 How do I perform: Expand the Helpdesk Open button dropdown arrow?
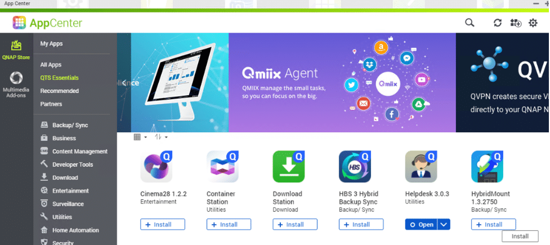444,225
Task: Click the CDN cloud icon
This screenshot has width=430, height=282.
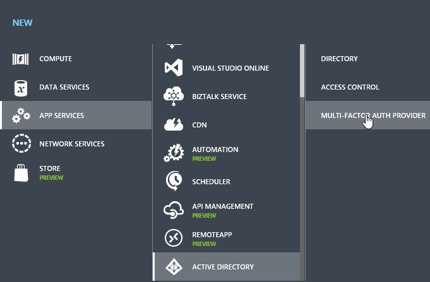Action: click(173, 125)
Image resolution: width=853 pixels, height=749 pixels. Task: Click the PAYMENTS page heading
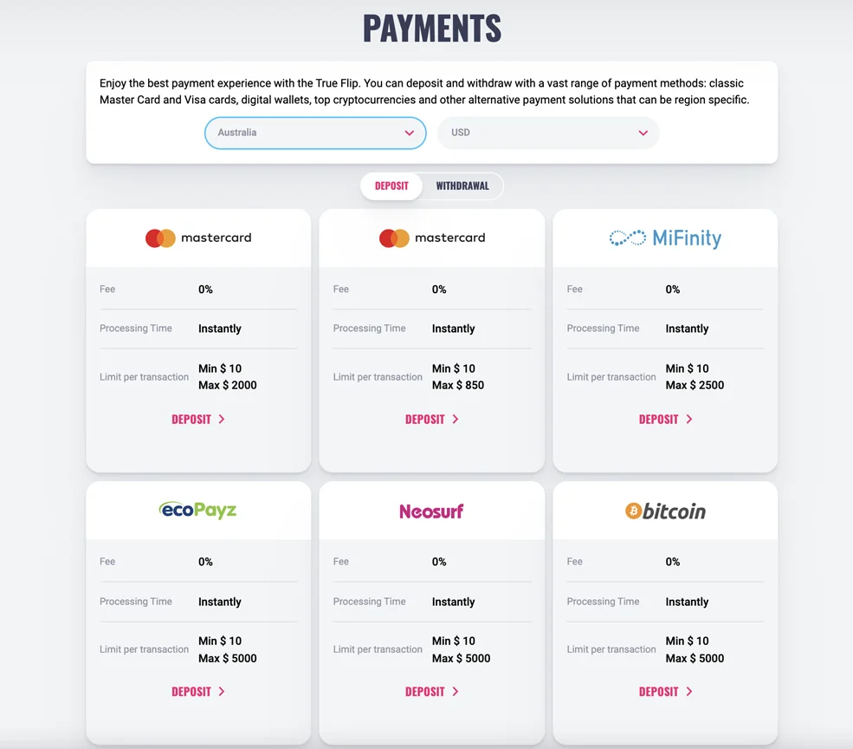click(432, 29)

···

Repeat, exactly and with no pictures, each line from the line that holds "Image resolution: width=853" through the last line of the records above.

Image resolution: width=853 pixels, height=749 pixels. Task: Click the PAYMENTS page heading
click(432, 29)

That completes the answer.